Sanna Camara/Gambeat Pix

By Abdoulie John

Gambian journalist of the privately owned newspaper The Standard may face possible indictment after being arrested and released from police custody. The arrest and detention have been connected to Sanna Camara’s story on trafficking in persons.

“I am not formally charged, but they [the police] already prepared a kind of cautionary statement. They said they will be prosecuting me for false publication,” Mr. Camara told this reporter. “I am supposed to report back to Police Headquarter on Monday,” he said.

In a story published last Wednesday by The Standard newspaper and entitled “Police Admits ‘Problems’ With Human Trafficking”, senior reporter Camara interviewed police spokesperson who ‘admitted’ that the country’s law enforcement body is confronted with “problems and challenges in tackling trafficking into and from The Gambia.”

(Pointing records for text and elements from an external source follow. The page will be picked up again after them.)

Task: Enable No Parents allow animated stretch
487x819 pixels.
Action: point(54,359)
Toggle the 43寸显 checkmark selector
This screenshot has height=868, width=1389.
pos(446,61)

The article came in the wake of release of the 2014 Trafficking In Persons (TIP) report. The damning report described the Gambia as “a source and destination country for women and children subjected to forced labour and sex trafficking. Within The Gambia, women, girls, and, to a lesser extent, boys are subjected to sex trafficking and domestic servitude. Women, girls, and boys from West African countries–mainly Senegal, Sierra Leone, Liberia, Ghana, Nigeria, Guinea, Guinea-Bissau, and Benin–are recruited for commercial sexual exploitation in The Gambia.”

Apparently, the authorities were not amused by the content of The Standard story, and this may have prompted them to order the arrest of the journalist on Friday evening and subsequent release on Saturday. “He was called for questioning at Bundung Police station,” Gambia Press Union (GPU) Executive Director Gibairu Janneh said when asked about Sanna Camara’ s fate.

On April 16, 2013, the tiny West African country’s National Assembly amended Section 114 of the Criminal Code which imposes a jail term of five years or a fine of D50, 000 (about USD1, 650) on persons convicted of giving false information. The law previously allowed a jail term of not more than six months or a fine of D500 (about USD17) or both.

Branded by human rights activists as a ‘slaughter house for journalists’, Gambia continues to make headlines over persistent attacks on the media. Recent legislation passed by Gambia’s Parliament toughen anti-media laws with heavy penalties.